As newspaper reporter/Mammoth High School Principal Mike Agnitch said Thursday, “When we conduct our exit surveys for graduating seniors, Cheryl Hart’s name consistently pops up [as a teacher that sticks in student’s minds as a real difference maker].”
Other teachers who’ve garnered accolades are U.S. History/American Government teacher Erin LeFrancois and English teacher Chris Cooper.
As for areas needing improvement, an informal poll of both parents and recent graduates indicated that the high school has issues regarding overall teaching consistency.
“I’d like to see further improvement in math,” said Agnitch, who’s encouraged by the return of Deirdre Buchholz after a two-year hiatus. “She walks on water, from what the students tell me.”
“Rusty thinks it’s in crisis mode now? It’s been that way for years. The high school needs more departmental focus and better leadership,” said parent Claire Roy, who pushed for a breakdown of the A.P. results. A small sample of students taking and passing a lot of tests can create a misleading picture.
“It’s a horrible way to rank schools [basing a ranking on tests taken versus passed],” acknowledged former MHS English teacher Kirk Stapp. “The numbers can be easily manipulated.” That said, Stapp added, “The A.P. test is a valid indication of what a teacher’s doing in class. If those [pass] numbers are correct, that’s a strong senior class.”
Overall, however, Mammoth’s same school rank (a comparison of Mammoth and other California schools which share demographic similarities) is woeful. In both 2007 and 2008, Mammoth ranked in the 2nd decile (in the bottom 20% of its peer schools). Among all schools in the state, Mammoth ranks in the 6th decile (slightly better than average).
Folding the charter school into the high school will help Mammoth’s overall stats, as last year, the 11 charter kids had an average API (Academic Performance Index) of 847 compared to Mammoth High School’s school average of 727.
The difference in performance on standardized tests between Mammoth High’s caucasian and hispanic populations is about 150 points, but Superintendent Frank Romero is encouraged that this testing gap is being systematically narrowed at the elementary school level, boding well for the future.
Speaking of the high school, it did cancel its football season this year after all because it couldn’t recruit enough academically eligible kids to field a team. The emails and phone calls came in fast and furious on this one. People are upset, particularly after getting lured to a $50/plate fundraiser to “Intercept the Deficit” and support the program.

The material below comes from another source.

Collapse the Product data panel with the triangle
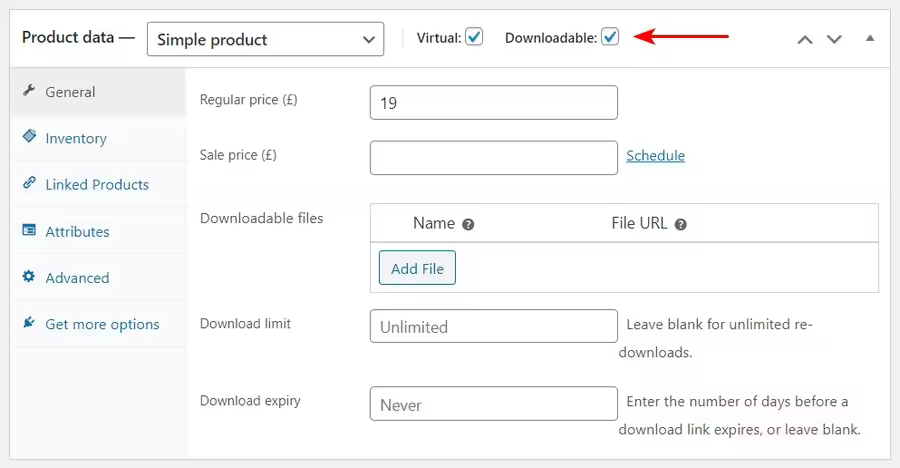The height and width of the screenshot is (468, 900). coord(870,38)
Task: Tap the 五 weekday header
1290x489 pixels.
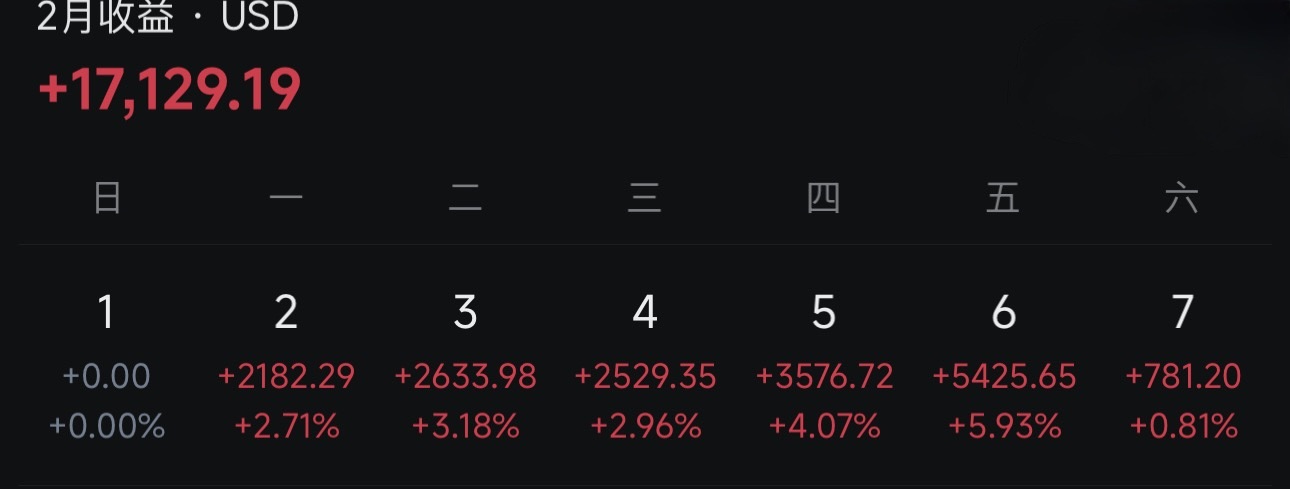Action: click(1003, 199)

“Is it a bigger problem,” wrote Scott Fisher, ”than originally seemed, to have FIVE schools in this small town, with three of them not being able to participate in MUSD activities? Surely exceptions can be processed (and quickly).”
Mammoth Lakes Academy student Sara Somers makes a similar point in her letter to the editor which appears on pages 4-5.
If you were interested in following whether or not Jose Cortez could break the national record for career kickoff returns for touchdowns, do not fret. According to McKenna, he’s transferring to Bishop in order to give himself a chance to play.